The realist outlook on Iraq is bound to spread to the lesser conflict in Afghanistan as well. An important wrinkle in the Afghanistan conflict, one that has been kept as much as possible from Canadian eyes, is the pro-Taliban stance taken by much if not most of the Pakistani state apparatus. The Bakerites, and other realists, are bound to show as little interest in democracy and women’s rights in Afghanistan as they have in Iraq. In sharp contrast to the good versus evil simplicities we have been sold on Afghanistan, the Pakistanis, for tribal, regional and geo-political reasons are certain to go on backing Pashtun and other southern Afghan groupings, whatever their ideology. And the apparatchiks of the Pakistan state, as little interested in democracy and women’s rights as Baker’s friends in Saudi Arabia, are never going to do more than genuflect in the direction of George W. Bush’s War on Terror.

Should it come time for the U.S. realists to make peace in Afghanistan, they will happily help cobble together a new regime, comprising elements of the Taliban, the old Northern Alliance and assorted drug dealers and war lords. And it will all be done without a thought for Stephen Harper, Christie Blatchford and the editorial writers of the National Post. How long Hamid Karzai will survive as head of government in this situation is hard to say. But it is pretty certain that the ideals of democracy, the rule of law, rights for non-Muslims, and school for females, will receive short shrift.

The struggle for power between the neo-conservatives and the realists is by no means over. The Bush administration, while on the defensive, continues to have warlike ambitions in the Middle East and Central Asia. The neo-conservatives in Washington and the Israeli government have been keeping a wary eye on Iran as a potential threat in the region, a threat that could be countered by an aerial assault on the country.
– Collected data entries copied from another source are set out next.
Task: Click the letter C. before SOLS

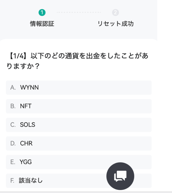Action: (13, 125)
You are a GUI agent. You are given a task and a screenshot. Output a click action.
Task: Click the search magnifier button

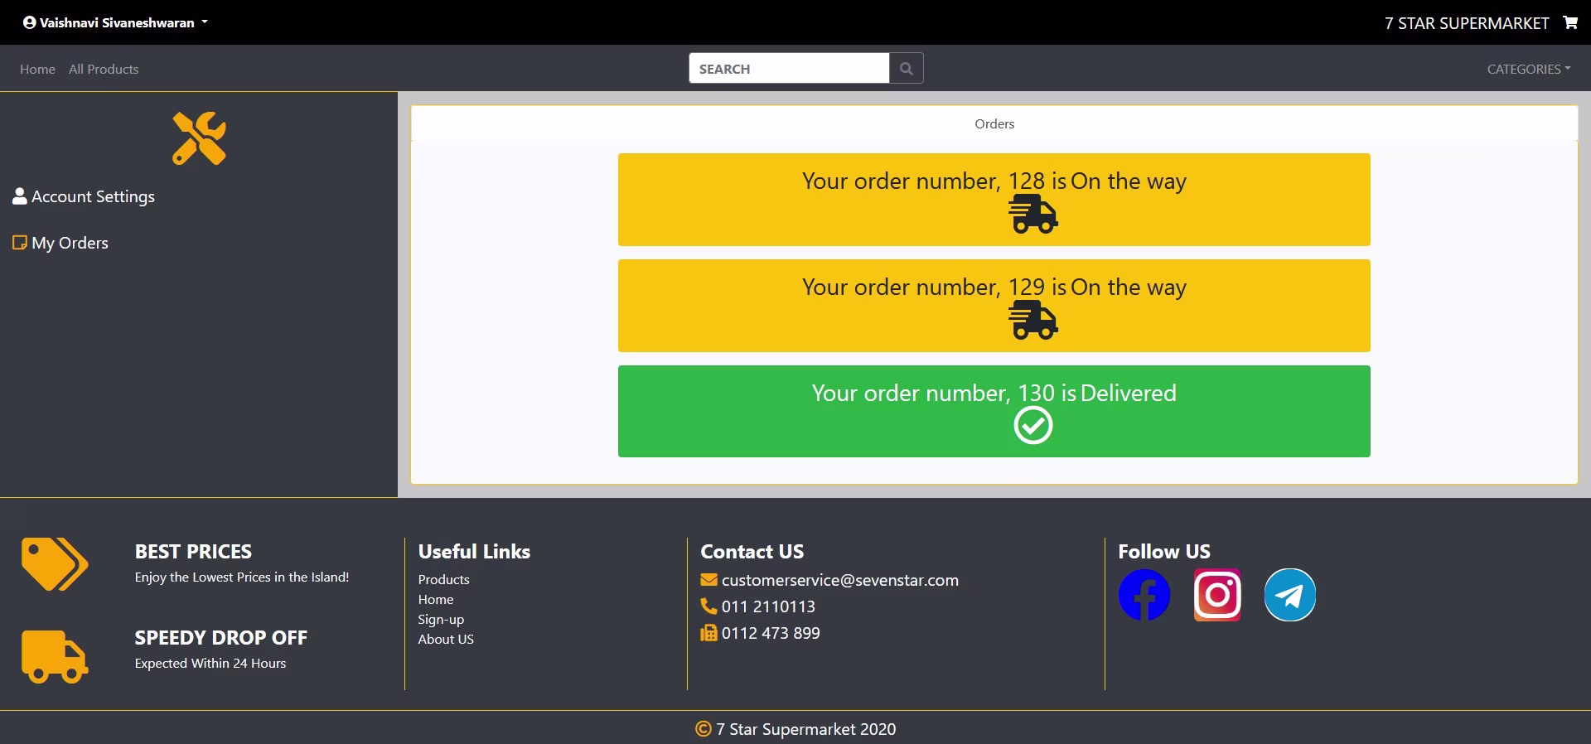coord(906,69)
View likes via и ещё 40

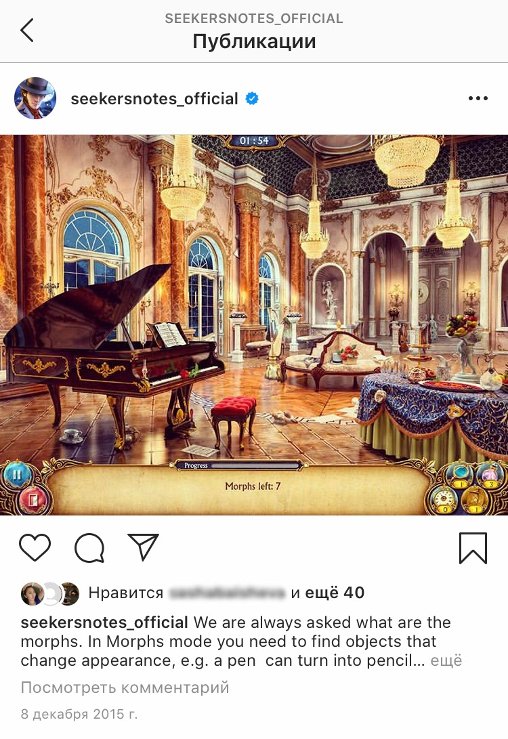click(x=328, y=593)
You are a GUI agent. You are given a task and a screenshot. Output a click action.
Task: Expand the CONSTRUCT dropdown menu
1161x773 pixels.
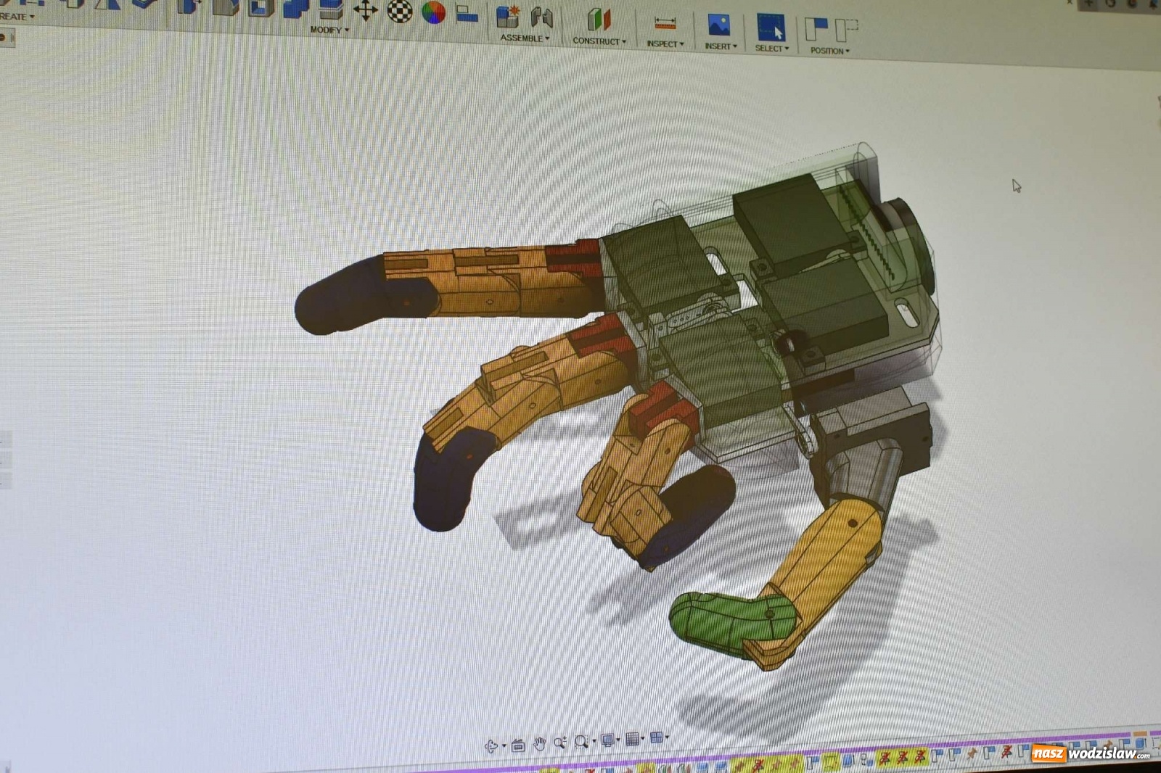599,41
The pretext for such an assault would be the refusal of the Iranian government to give up plans to develop a nuclear program, allegedly for the purpose of generating nuclear power. The Bush administration and nuclear-armed Israel (the best estimate is that Israel possesses about two hundred nuclear missiles) claim that Iran is determined to produce nuclear weapons. This would make the country a greater regional power and would make it much more difficult for the United States to deter by threatening a military attack.

For the neo-conservatives, who see their power draining away, the prospect of an air war against Iran’s nuclear facilities and its military-industrial complexes is a tempting one. Thwarted in Iraq and Afghanistan in lengthy ground wars, which have become highly unpopular with the American people, the prospect of an air war in which U.S. power can be displayed to maximum effect is seen by some as a way to propel the Americans to victory in the larger regional struggle.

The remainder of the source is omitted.